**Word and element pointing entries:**
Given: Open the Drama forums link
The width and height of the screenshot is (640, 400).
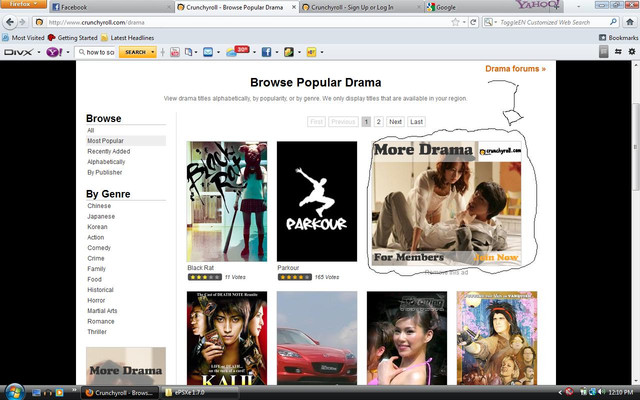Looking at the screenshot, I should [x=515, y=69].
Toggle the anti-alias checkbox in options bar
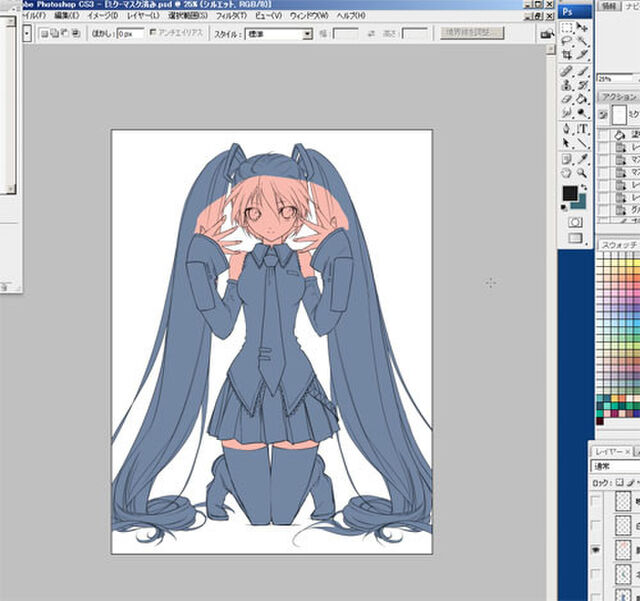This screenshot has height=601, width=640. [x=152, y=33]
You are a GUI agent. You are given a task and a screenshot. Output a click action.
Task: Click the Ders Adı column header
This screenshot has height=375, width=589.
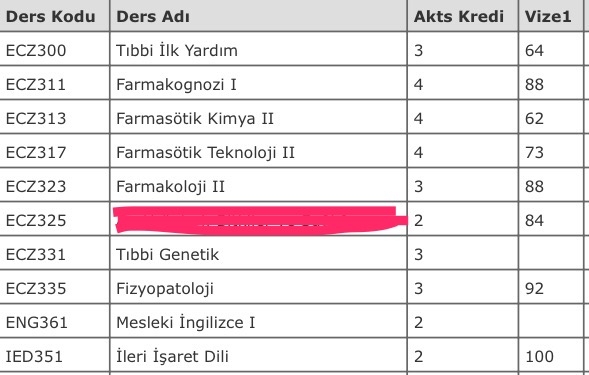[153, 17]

**Problem details:** Copy each line of the records above verbatim, leaving out the pictures.

**Solved exercise:**
Given: Open the Drama forums link
The width and height of the screenshot is (640, 400).
Looking at the screenshot, I should [x=515, y=69].
Toggle the anti-alias checkbox in options bar
This screenshot has height=601, width=640. [x=152, y=33]
You are a GUI agent. You are given a task and a screenshot. Output a click action.
Task: Click the Ders Adı column header
This screenshot has height=375, width=589.
[153, 17]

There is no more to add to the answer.